• [TASK STATEMENT]:
Somewhere below are a line with "Instruction: Open the Reviewers gear settings" and a later line with "Task: Expand translation". Output exactly those lines and all lines between them.

• [RECORDS FOR PROCESSING]:
● ● ● ● ●

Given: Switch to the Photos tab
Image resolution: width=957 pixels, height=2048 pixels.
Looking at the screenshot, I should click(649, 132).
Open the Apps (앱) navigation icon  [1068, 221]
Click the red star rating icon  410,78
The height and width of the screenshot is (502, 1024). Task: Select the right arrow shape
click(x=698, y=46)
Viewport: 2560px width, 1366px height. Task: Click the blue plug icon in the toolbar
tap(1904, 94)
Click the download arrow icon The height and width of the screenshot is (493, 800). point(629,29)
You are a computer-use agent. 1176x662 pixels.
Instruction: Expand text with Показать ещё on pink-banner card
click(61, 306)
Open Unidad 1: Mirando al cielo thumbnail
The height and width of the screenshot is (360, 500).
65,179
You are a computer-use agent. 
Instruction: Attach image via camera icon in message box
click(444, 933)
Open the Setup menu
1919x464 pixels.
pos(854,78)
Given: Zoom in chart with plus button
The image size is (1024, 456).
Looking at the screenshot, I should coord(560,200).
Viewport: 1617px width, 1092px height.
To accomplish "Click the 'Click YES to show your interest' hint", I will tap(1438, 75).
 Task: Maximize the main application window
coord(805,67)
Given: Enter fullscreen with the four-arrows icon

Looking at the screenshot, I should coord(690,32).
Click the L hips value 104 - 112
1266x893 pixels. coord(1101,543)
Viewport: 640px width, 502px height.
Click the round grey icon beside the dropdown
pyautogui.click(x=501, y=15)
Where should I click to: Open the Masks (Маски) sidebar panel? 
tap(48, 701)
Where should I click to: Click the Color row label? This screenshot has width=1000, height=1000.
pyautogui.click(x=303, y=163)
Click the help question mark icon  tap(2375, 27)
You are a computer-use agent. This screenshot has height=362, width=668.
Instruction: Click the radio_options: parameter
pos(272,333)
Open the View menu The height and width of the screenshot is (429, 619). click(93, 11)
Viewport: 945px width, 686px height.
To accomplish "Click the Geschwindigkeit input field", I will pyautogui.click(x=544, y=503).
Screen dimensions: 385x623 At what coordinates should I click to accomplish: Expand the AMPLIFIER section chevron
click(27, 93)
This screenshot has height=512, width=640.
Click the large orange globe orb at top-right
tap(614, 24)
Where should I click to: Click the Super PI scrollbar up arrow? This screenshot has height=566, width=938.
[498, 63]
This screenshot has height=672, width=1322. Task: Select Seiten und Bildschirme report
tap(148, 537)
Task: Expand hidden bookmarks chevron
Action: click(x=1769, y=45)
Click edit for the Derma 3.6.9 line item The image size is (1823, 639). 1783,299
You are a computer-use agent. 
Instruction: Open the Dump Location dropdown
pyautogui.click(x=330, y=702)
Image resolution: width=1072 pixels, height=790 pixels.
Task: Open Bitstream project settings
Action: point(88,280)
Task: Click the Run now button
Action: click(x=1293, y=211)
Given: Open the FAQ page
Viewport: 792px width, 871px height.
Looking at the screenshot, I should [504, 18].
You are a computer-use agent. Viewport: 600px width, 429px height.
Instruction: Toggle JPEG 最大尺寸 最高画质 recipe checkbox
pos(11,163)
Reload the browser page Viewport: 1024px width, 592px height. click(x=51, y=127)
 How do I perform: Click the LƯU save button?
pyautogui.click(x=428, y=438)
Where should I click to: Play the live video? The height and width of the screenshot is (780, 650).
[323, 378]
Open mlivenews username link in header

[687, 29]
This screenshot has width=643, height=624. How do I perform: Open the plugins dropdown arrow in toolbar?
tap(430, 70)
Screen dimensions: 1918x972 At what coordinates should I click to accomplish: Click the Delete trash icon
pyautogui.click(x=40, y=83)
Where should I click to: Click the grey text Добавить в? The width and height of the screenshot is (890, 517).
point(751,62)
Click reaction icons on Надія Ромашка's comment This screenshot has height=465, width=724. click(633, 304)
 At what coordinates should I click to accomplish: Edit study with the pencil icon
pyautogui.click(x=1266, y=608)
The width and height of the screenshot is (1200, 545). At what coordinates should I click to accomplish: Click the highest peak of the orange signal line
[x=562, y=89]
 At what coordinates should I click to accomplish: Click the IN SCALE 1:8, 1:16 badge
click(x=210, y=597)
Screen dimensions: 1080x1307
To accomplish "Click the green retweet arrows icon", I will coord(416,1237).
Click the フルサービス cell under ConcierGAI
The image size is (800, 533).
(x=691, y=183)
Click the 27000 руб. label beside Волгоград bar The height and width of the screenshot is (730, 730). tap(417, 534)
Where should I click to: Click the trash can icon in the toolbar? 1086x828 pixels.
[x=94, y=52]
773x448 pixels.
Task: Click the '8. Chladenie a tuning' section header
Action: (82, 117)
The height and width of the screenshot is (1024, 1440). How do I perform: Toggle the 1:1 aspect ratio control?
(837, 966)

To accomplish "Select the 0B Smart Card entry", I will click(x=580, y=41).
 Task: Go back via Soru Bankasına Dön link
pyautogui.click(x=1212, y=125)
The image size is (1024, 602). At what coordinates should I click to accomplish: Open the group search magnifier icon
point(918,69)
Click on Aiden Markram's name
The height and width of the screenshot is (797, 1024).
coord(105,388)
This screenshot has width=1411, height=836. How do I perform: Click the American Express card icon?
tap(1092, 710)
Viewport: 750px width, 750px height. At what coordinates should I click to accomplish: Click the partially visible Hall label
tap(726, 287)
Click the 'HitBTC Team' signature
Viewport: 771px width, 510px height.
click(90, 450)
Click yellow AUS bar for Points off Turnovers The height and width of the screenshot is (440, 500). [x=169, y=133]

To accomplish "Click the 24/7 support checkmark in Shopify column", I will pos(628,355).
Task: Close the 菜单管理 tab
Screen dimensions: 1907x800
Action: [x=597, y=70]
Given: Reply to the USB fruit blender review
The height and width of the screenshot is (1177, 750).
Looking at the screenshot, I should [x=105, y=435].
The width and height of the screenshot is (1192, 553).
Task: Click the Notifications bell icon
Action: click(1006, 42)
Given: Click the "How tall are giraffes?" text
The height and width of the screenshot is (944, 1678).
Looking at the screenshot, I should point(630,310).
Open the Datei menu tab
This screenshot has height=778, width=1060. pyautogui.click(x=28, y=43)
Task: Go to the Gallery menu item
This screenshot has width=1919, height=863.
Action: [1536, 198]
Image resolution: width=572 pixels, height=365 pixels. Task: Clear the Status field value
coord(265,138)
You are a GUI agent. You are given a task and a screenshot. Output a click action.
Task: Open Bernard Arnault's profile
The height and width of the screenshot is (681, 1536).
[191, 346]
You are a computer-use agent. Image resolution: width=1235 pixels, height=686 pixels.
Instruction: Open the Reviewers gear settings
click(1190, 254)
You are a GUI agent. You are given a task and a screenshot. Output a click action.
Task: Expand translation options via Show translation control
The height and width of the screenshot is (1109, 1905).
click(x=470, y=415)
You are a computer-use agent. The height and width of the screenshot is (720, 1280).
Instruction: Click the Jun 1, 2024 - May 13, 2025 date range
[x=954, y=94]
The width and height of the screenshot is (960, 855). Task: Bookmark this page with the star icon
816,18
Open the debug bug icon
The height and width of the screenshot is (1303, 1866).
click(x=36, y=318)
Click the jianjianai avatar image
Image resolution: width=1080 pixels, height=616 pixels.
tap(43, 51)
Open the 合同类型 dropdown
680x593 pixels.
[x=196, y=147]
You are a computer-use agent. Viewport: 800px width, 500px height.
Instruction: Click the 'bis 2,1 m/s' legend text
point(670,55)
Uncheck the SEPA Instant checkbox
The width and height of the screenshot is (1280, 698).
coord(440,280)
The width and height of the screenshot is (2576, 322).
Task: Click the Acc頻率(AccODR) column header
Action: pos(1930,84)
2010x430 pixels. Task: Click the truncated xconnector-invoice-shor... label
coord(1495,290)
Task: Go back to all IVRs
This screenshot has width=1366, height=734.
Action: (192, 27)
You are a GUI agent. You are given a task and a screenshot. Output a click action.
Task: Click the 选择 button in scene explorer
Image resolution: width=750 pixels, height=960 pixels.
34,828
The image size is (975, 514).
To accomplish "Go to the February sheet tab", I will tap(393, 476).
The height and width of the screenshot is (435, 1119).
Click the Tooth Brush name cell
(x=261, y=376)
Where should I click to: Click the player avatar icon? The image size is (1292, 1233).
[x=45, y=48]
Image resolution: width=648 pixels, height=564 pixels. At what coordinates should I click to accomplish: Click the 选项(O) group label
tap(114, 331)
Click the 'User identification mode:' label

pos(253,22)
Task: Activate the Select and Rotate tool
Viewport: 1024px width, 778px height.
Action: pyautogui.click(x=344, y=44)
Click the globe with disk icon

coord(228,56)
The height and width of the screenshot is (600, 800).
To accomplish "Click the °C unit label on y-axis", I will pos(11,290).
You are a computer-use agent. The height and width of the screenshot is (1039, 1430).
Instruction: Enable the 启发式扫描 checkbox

● ● ● ● ●

• [WRITTEN REPLY]:
Instruction: Open the Reviewers gear settings
click(1190, 254)
You are a GUI agent. You are given a task and a screenshot. Output a click action.
Task: Expand translation options via Show translation control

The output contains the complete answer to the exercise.